NOTE: I added my new solution at the UPDATE answer below.

I try to recreate the effects we saw in Mobile Safari's tab on iPhone/iPod touch.

Basically, it's a UIScrollView that holds 4 reusable UIView (acting like ring buffer), and scrolls horizontally. When scrolling, the UIView's opacity will fade in/out seamlessly with offset.

Currently, I do all the dirty job in - (void)scrollViewDidScroll:(UIScrollView *)scrollView. Such as getting the contentOffset from UIScrollView, determine the pageingation, calculate the delta between contentOffset and each UIView positions, and decide/set the alpha value of each UIView at the moment when scrollViewDidScroll: was called.

And it works, performance is okay, everything runs smoothly, but the only problem is too much calculating.

I tried UIView's beginAnimations: and commitAnimations:, but it's useless in scrollViewDidScroll:, since 1) the new alpha value still have to be calculate by myself, and 2) scrollViewDidScroll: kept called when scrolling, it's meaningless to do the animation here. Is there any way to rewrite this part with Core Animation? So I don't have to do the math myself on alpha value of each UIView, instead, I can left whole works to Core Animation.

+1  A: 

As you'll have noticed from how often scrollViewDidScroll: is called, UIScrollView doesn't simply fire and forget a Core Animation transition: it manually moves the bounds according to touches, acceleration, etc. There's no straightforward way to change this.

However, if you're being swamped by scroll events, you might try a trick like the following:

- (void)scrollViewDidScroll:(UIScrollView *)scrollView
{
    NSTimeInterval timestamp = [[NSDate date] timeIntervalSince1970];
    if (timestamp - _savedTimestamp) < 0.1)
        return;
    _savedTimestamp = timestamp;

    // do the rest of your work here
}

H

hatfinch
hatfinch, thanks for the idea. Though it's not perfect, still save some cpu power.
digdog
+3  A: 

UPDATE

I came up with another way to update alpha value of each page.
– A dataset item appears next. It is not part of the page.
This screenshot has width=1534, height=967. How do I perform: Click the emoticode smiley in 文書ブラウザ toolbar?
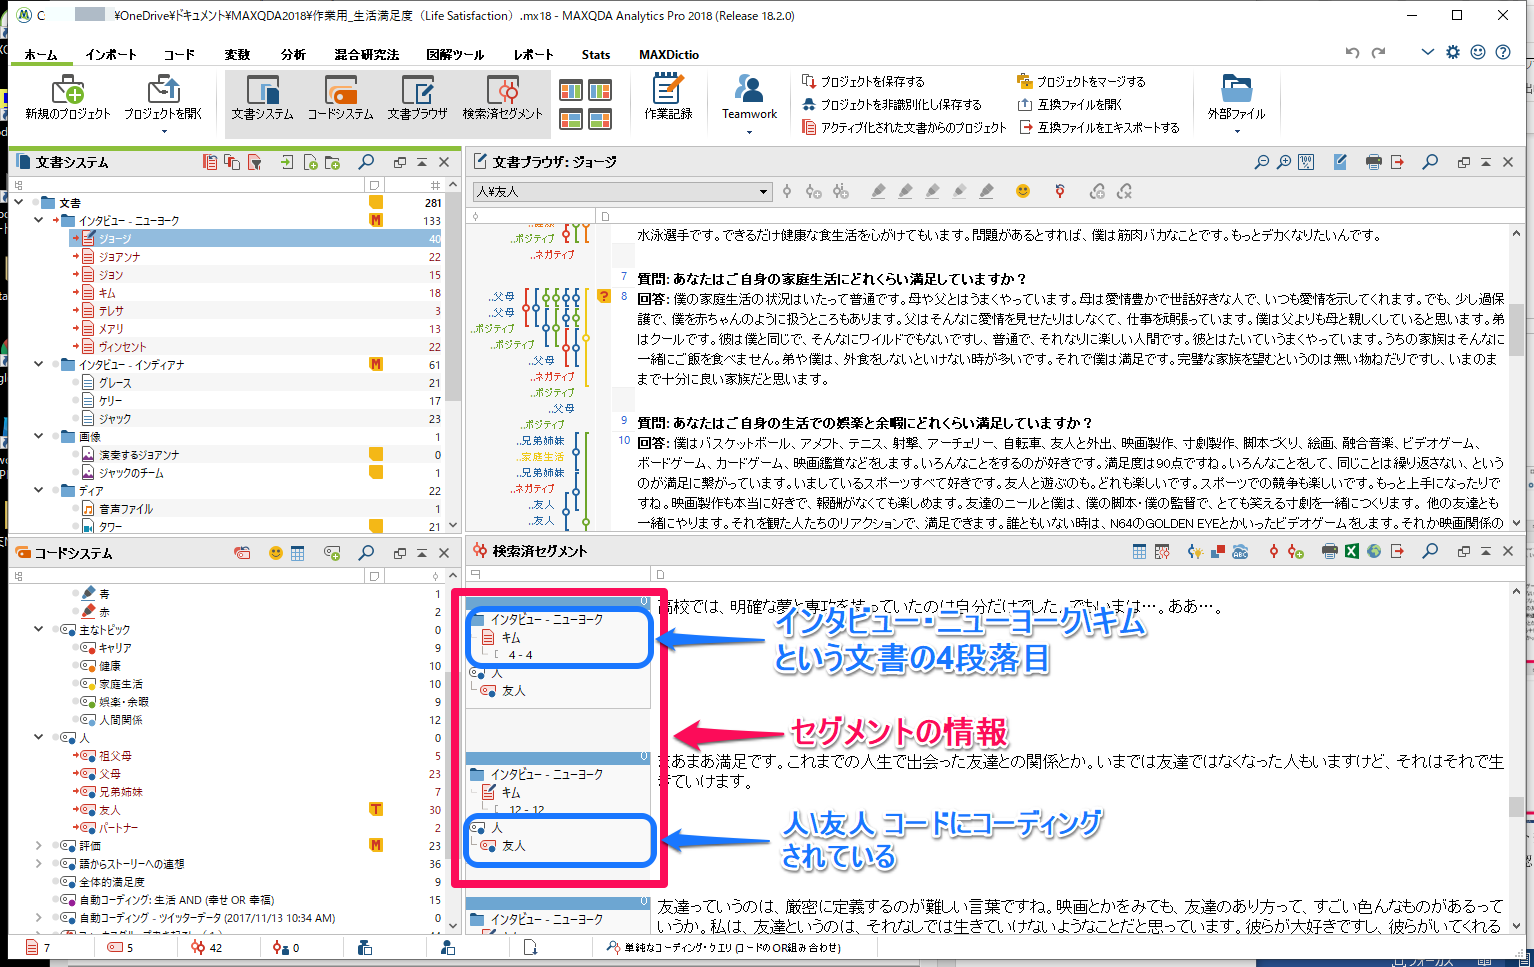point(1022,191)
When creating content view, I use KVO to addObserver with UIScrollView's contentOffset:

[self.scrollView addObserver:[self.contentViews objectAtIndex:i] 
                  forKeyPath:@"contentOffset" 
                     options:NSKeyValueObservingOptionNew
                     context:@selector(updateAlpha:)];

So that each of my contentViews will get the message when contentOffset changed:

- (void)observeValueForKeyPath:(NSString *)keyPath 
                      ofObject:(id)object 
                        change:(NSDictionary *)change 
                       context:(void *)context {
    [self performSelector:(SEL)context withObject:change];
}

And my contentViews can do the calculation and animate by themselves when scrolling:

- (void)updateAlpha:(NSDictionary *)change {
    CGFloat offset = [[change objectForKey:NSKeyValueChangeNewKey] CGPointValue].x;
    CGFloat origin = [self frame].origin.x;
    CGFloat delta = fabs(origin - offset);

    [UIView beginAnimations:@"Fading" context:nil];
    if (delta < [self frame].size.width) {
        self.alpha = 1 - delta/self.frame.size.width*0.7;
    } else {
        self.alpha = 0.3;
    }
    [UIView commitAnimations];
}

Of course, you will need to remove the observer when you remove the content view from superview, and add them again when new content view created.

Hope this help to those who want to do the same.